> _Task to carry out_:
Please pick out and copy every line in the records below that contains the word "button". Case counts.

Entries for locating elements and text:
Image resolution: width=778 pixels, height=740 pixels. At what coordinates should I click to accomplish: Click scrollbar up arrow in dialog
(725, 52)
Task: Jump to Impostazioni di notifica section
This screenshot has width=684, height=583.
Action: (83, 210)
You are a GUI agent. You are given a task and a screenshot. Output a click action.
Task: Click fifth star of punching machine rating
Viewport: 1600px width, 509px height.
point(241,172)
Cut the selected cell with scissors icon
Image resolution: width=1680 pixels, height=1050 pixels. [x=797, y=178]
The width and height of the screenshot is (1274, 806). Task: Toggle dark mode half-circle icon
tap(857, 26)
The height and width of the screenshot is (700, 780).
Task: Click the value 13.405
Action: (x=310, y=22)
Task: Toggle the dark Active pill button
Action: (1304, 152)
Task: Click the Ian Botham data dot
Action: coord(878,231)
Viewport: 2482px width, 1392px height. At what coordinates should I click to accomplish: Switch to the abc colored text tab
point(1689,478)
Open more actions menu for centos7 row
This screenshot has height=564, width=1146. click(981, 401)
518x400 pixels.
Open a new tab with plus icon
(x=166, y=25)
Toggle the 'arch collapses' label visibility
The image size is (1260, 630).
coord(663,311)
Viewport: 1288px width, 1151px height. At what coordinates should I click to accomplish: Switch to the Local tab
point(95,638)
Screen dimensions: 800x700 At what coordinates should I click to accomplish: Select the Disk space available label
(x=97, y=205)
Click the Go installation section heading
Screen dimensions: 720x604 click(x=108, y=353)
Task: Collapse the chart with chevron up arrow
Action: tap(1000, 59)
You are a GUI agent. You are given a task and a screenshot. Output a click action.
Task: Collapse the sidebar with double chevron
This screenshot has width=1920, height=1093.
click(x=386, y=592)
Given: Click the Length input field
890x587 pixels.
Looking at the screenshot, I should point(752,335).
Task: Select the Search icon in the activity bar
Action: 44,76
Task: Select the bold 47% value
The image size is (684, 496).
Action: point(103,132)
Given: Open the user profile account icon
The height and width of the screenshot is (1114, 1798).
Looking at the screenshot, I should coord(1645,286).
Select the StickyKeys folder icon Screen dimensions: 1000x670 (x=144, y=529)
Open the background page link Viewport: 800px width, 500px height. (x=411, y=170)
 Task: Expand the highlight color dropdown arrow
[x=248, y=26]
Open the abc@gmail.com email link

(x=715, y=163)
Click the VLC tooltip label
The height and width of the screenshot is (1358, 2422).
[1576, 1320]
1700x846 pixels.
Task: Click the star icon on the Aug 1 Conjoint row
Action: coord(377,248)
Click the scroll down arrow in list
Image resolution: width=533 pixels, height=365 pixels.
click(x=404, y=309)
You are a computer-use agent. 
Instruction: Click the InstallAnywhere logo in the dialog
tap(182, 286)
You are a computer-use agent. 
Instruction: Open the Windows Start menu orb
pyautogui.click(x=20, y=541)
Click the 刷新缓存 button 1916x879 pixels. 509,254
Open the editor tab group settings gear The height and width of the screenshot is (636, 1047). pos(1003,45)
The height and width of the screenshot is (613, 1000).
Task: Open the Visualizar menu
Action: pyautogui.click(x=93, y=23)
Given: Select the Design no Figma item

> _Written solution_:
Task: Toggle the dark Active pill button
Click the 刷新缓存 button 1916x879 pixels. 509,254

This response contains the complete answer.